Canon Lance Ousley of the Diocese of Olympia  has written the following on this Sunday

"Stewardship is an act of faith communicating our belief in the one true God over and above our faith in other things. It is values-driven and therefore, liberating, because it is an action of integrity with what we say we believe as people of faith. Nicodemus was discovering this bit by bit as the Holy Spirit lead him on a journey from out of the darkness into the light, letting go of his faith in the Law to give him a fullness of life he could only enjoy in believing in God as his eternal-life-giver.

"This week in our readings we have two stories running parallel that have stewardship implications.  

"The story of Abram (Abraham) in Genesis and reflected upon in Romans portrays a man who let go of what he knew as familiar, of worldly comforts of his father’s home and his possessions to believe in God’s promises and follow in faith where God told him to go.

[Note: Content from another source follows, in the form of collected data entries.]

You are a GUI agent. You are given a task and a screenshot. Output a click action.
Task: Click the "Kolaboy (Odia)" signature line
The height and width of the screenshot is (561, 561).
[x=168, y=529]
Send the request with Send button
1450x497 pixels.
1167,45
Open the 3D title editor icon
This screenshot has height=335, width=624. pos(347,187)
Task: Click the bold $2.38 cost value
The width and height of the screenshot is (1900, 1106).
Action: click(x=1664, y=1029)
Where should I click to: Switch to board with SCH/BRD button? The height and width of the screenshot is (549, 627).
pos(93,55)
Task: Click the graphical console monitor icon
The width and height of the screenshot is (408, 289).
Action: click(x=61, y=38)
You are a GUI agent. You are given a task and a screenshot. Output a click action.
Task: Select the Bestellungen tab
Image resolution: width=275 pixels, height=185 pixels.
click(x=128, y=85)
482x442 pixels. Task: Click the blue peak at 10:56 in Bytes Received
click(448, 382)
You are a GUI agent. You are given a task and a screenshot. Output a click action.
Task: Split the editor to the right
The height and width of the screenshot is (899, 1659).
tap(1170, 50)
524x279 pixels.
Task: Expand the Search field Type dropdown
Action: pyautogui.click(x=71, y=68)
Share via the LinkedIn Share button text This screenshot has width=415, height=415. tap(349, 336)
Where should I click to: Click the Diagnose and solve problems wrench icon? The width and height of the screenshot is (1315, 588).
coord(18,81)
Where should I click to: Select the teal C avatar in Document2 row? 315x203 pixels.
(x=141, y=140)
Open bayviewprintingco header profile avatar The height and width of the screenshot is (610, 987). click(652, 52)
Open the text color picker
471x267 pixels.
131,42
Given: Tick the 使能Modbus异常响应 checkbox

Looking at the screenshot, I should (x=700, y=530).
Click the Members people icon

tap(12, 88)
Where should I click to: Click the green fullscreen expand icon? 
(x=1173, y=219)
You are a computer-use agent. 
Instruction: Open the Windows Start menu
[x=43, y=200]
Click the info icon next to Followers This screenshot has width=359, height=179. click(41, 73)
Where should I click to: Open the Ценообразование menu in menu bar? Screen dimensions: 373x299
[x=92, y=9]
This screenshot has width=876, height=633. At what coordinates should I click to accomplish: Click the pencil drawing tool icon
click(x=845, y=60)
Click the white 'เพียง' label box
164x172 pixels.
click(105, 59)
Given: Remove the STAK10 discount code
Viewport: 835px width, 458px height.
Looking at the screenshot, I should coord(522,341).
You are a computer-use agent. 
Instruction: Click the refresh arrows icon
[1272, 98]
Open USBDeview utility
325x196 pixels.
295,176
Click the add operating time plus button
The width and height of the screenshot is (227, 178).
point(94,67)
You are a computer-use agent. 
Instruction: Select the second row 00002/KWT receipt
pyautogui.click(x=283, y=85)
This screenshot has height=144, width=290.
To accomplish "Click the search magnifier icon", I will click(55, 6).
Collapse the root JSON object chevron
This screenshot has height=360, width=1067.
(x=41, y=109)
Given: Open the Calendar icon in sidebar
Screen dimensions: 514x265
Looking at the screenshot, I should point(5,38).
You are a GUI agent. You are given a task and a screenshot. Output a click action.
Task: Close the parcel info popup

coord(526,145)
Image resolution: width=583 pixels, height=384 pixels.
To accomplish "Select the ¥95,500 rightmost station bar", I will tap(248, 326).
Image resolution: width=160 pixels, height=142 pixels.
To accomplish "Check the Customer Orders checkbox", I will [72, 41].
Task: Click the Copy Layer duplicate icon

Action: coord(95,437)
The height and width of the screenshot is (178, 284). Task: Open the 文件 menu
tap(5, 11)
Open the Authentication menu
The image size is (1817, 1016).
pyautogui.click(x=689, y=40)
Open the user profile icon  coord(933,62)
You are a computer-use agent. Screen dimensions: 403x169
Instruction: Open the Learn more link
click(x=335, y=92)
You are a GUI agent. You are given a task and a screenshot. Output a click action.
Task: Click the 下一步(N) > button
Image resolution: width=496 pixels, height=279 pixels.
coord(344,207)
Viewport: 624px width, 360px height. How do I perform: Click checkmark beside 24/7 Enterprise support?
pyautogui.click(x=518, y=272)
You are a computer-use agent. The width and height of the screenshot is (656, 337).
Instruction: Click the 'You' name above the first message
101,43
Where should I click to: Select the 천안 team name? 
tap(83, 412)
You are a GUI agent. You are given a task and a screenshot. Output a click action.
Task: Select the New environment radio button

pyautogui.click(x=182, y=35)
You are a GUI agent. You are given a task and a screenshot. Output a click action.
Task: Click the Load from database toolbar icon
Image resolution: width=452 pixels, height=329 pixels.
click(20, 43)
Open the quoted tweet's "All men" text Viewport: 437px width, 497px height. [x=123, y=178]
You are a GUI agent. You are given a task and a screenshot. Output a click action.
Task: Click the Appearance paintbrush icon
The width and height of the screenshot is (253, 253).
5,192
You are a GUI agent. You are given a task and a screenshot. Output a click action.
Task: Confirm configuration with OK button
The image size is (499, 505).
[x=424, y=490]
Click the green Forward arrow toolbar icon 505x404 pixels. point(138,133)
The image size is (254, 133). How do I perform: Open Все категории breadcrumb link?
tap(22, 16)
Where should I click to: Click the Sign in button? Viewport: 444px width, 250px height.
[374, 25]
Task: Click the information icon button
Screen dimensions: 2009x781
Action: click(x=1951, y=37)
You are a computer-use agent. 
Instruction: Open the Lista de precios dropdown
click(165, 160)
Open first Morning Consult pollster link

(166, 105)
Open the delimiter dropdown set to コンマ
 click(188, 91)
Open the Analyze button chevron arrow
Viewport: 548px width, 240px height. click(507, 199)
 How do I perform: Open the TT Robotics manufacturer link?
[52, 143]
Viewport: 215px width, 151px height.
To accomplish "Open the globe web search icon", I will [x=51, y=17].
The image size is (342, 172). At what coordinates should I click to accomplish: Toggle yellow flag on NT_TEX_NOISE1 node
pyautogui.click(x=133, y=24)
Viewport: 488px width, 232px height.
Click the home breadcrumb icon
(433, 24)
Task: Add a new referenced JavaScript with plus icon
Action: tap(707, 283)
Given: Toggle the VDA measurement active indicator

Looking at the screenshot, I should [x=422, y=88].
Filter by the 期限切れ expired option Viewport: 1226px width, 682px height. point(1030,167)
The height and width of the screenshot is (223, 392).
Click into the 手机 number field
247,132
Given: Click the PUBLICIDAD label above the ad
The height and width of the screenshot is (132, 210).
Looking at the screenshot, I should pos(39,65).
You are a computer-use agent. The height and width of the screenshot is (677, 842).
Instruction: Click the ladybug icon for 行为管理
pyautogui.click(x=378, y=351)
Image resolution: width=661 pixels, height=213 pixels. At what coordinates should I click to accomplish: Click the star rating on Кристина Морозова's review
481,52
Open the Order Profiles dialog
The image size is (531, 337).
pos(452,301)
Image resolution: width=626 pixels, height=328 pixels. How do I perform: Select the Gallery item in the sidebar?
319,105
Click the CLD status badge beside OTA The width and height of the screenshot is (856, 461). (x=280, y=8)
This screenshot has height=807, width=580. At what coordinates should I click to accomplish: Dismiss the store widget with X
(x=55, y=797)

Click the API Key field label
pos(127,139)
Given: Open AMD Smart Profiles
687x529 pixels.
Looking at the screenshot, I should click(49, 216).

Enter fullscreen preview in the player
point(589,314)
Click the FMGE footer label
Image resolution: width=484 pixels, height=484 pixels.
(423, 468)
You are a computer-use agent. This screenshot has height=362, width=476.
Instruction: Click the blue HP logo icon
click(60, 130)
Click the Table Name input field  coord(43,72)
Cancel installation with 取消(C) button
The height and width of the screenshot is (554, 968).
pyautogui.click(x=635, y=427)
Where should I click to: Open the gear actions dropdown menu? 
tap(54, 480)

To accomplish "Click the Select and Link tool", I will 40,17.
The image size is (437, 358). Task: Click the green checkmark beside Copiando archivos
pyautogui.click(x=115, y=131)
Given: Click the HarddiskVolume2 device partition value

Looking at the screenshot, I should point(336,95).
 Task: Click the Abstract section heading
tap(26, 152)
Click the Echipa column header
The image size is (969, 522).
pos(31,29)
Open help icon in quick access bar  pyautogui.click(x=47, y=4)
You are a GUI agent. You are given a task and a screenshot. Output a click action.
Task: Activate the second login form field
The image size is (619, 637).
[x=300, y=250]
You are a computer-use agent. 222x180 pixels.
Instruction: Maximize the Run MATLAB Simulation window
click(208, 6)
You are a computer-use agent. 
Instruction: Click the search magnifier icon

In short, Abraham fully put his faith in God, believing against "cultural wisdom." And our Gospel lesson gives us the story of Nicodemus, a Pharisee, who has put his faith fully in the Law and his own ability to achieve its fulfillment. But there is more to Nicodemus’ story. It seems that he has begun to doubt something in his faith in the Law, his ability to fulfill it, or both. In any case, he has a hunger for more than what his present faith journey (in the Law) is able to give him or what he is able to achieve.  

"Paul, writing to the Romans and a former Pharisee, makes his case against the idea of works righteousness positing that Abraham’s integrated belief in God was reckoned to him as righteousness. Righteousness is the liberated state of being in right relationship with God, with others and with God’s creation. It doesn’t mean that Abraham lived a perfect life according to the Law (the Law had not been given to Moses yet!). It means that Abraham lived a life believing in God over and above all things, and in so doing he gave of himself and his resources putting his faith fully in God. Paul’s context for making this case was that the Jewish Christians in Rome were holding up the Law to the non-Jewish Christians as a prerequisite for them to be in right relationship with God and members of the Church. We could summarize Paul’s argument as one that poses the question to the Roman church, "why would you keep lashing yourself to be a slave to the Law for something that is freely given in faith through God’s gracee in the Cross of Christ?" The overarching question here with stewardship implications is, "In whom or what do you put your faith, the One whom has the liberating power to give you eternal life, or that which steals your life through the enslaving impotence of the unachievable?  

"Nicodemus’ journey bit by bit, from out of the darkness of faith in something other than God and/or his own abilities, into the light of fullness of faith in God has something to say to us.  

"Nicodemus discovered that eternal life was his for the receiving. Eternal life is not something attained on the other side of the grave. Eternal life is something lived in the continuous present of the here and now (eternally), living freely in the fullness of faith in God over and above all else. So through Nicodemus’ story we learn as we let go of our faith in the "cultural wisdom" and all it’s trappings, and we give of ourselves and our resources putting our faith in God’s promises delivered to us in Christ that we step more and more into the light of the eternal fullness of life God hopes for us. Faithful stewardship, following the path of Abram in letting go of what is comfortable and familiar and the path of Nicodemus in letting go of faith in our "works" and things other than God, reveals the light of the promises of God in the midst of the darkness of the false promises of "cultural wisdom." And that is an abundance of life so full that it can only be described as eternal!